Se caía de maduro. La violencia en el fútbol se ha convertido en un problema muy serio ante la clamorosa inanición de las autoridades. Ir al estadio requiere ahora tomar precauciones inimaginables para nuestros padres. De pronto, el gobierno ha promulgado el reglamento de la Ley N° 30037, con el objetivo de prevenir y sancionar esta violencia.
El reglamento dispone el empadronamiento obligatorio de los barristas, y la prohibición de sus concentraciones previas a los partidos. También se prohíbe usar banderolas, pintarse el rostro, alentar con instrumentos musicales y realizar cánticos y expresiones provocativas y violentas en las tribunas. Aunque algunas de estas medidas son justificadas, otras son excesivas y hasta absurdas, mostrando desconocimiento de la complejidad sociológica del fútbol y limitando el logro del mismo objetivo propuesto.
En contextos donde la gente tiene una creciente necesidad de reconocimiento y movilidad social, el fútbol no es un mero deporte, sino una actividad que permite expresiones públicas de identidad y descarga emocional. En los estadios del mundo, la “fiesta del fútbol” no ocurre solo en el campo de juego sino en las tribunas, donde los hinchas pueden cantar, gritar y alentar el club de su preferencia, y la competencia pasa al ámbito del espectáculo como una manera de alejarla del enfrentamiento callejero. Por cierto, esta fiesta debe ser para todos, dejando fuera las expresiones extremas del racismo y xenofobia. Para esto ya existen disposiciones internacionales que personal especializado puede hacer cumplir. En países vecinos como Chile y Colombia, ya se tienen policías capacitados para controlar los desbordes de los aficionados, y no solo se recurre a los varazos o embestidas a caballo como lamentablemente ocurre en el Perú.

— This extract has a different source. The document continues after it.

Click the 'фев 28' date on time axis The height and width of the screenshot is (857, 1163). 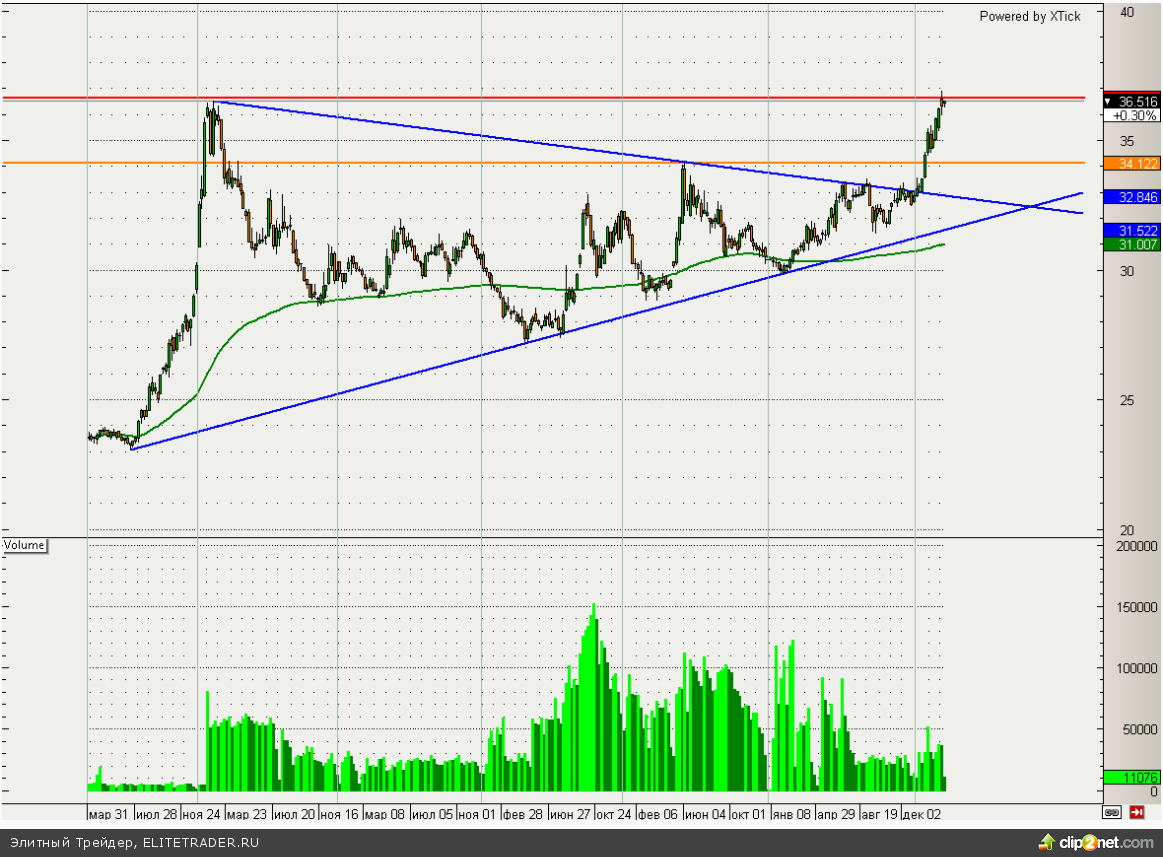523,814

En nuestro país, es cierto que algunos estadios se han convertido en “tierra de nadie”, donde la falta de control implica que las familias ya no disfruten juntos los partidos como antaño. Incluso los vecinos del estadio Monumental se encierran en sus propias casas antes y después de los partidos. Pero prohibir los instrumentos musicales o que los hinchas vayan con caras pintadas en los estadios o que no realicen coreografías de aliento a sus colores, es un absurdo. ¿Dónde se ha visto un partido de fútbol así? ¿Cómo se pretende implementar tamaño despropósito? ¿Será esta otra norma impracticable como muchas que ya tenemos en el Perú?
Pero esto no es todo. Walter Oyarce, cuyo hijo fue asesinado en un estadio por fanáticos de clase alta enardecidos, ha señalado que la principal debilidad de la norma es no tomar en cuenta a los principales actores de este drama –los barristas mismos–. En efecto, la debida preparación de las autoridades policiales puede combinarse con medidas de autorregulación de las propias barras, como ya está ocurriendo sin que las autoridades presten atención. En los últimos meses en Lima sur y Lima norte, los propios líderes de las barras han organizado siete conversatorios, buscando transformar su enorme potencial de organización en una fuerza de cambio positivo. Esfuerzos similares se han realizado en Trujillo y Ayacucho. No obstante, el gobierno saliente ha preferido ignorar estos esfuerzos y optar por el camino facilista de la prohibición. Sin embargo, no hay cambio posible sin la participación de los propios barristas, ellos son parte de la solución. Ojalá se entienda.